Regardless of size, even if the transaction is not notifiable, all mergers and acquisitions of control over, or a significant interest in the whole or a part of, a business that has sufficient local nexus is subject to investigation and review by the Canadian Commissioner of Competition for up to one year after closing.

2.4 Other national thresholds for ex ante merger control (e.g. sector-specific rules)

2.4.1 Relevant thresholds for sector-specific or other ex ante merger control rules?

Special rules apply to transactions within the following sectors:

  • Broadcasting
  • Telecommunications
  • Financial Services
  • Transportation
  • Cultural businesses
  • Oil sand businesses
  • Uranium properties

2.5 Foreign-to-foreign mergers

2.5.1 Do any exemptions, special thresholds etc. apply to foreign-to-foreign mergers, i.e. where none of the undertakings concerned is domiciled in the jurisdiction?

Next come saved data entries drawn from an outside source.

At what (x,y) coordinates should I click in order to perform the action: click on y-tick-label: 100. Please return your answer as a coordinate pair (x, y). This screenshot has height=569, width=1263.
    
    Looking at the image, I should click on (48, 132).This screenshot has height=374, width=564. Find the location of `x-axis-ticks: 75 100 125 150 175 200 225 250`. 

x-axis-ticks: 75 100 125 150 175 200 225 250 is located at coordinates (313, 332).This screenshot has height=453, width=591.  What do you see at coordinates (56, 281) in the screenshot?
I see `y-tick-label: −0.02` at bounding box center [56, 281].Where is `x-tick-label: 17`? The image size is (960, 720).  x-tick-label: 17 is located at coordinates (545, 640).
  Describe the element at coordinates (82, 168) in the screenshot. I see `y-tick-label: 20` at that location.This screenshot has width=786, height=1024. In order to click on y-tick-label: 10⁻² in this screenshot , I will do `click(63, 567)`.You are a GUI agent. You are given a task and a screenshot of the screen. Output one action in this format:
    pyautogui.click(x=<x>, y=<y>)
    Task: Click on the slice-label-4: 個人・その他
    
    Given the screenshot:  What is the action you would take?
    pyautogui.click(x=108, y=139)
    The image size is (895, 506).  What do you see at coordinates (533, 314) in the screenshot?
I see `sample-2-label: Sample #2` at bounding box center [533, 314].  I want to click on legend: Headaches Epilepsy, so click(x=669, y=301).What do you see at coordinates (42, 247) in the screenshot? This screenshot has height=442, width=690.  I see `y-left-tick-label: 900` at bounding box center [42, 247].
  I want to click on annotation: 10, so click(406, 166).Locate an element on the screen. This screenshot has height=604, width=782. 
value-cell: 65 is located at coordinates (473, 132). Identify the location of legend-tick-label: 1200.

The transaction must have local nexus, i.e. involve an ‘operating business’ in Canada (i.e. either of the undertakings concerned must have employees within Canada as opposed to merely a passive investment vehicle - but, in the view of the Competition Commissioner’s, such employees may be those of an agent or a contractor).

An acquisition of control by foreign nationals must be notified as a formality to the Investment Review Division of the Department of Innovation, Science and Economic Development.

Transactions that have an element of national security may be reviewed regardless of size.

3. Calculation and allocation of turnover, asset value, transaction value etc.

3.1 Relevant turnover

3.1.1 How is turnover defined (e.g. is income from other sources than "ordinary activities to be included, and how are rebates, taxes, internal turnover etc. treated)?

For the size of parties test, the turnover to be taken into account is the gross revenues from domestic sales plus exports and imports.

For the size of transaction test, the turnover to be taken into account is the gross revenues from domestic sales plus exports.

3.3 Relevant undertakings for the calculation of turnover

3.3.1 The "undertakings concerned", i.e. which parties?

See Section 2.1.1 above.

3.3.2 The undertakings whose turnover is taken into account?

For the size of parties test, the turnover to be taken into account is that of the undertakings concerned.

For the size of transaction test, the turnover to be taken into account is that of the target or the target assets, as the case may be.

3.3.3 Shall the turnover of the existing seller be included in the target's group turnover?

The seller’s turnover is included in the target’s group turnover if it holds more than 50% of the shares in the target company or the interests in the target combination.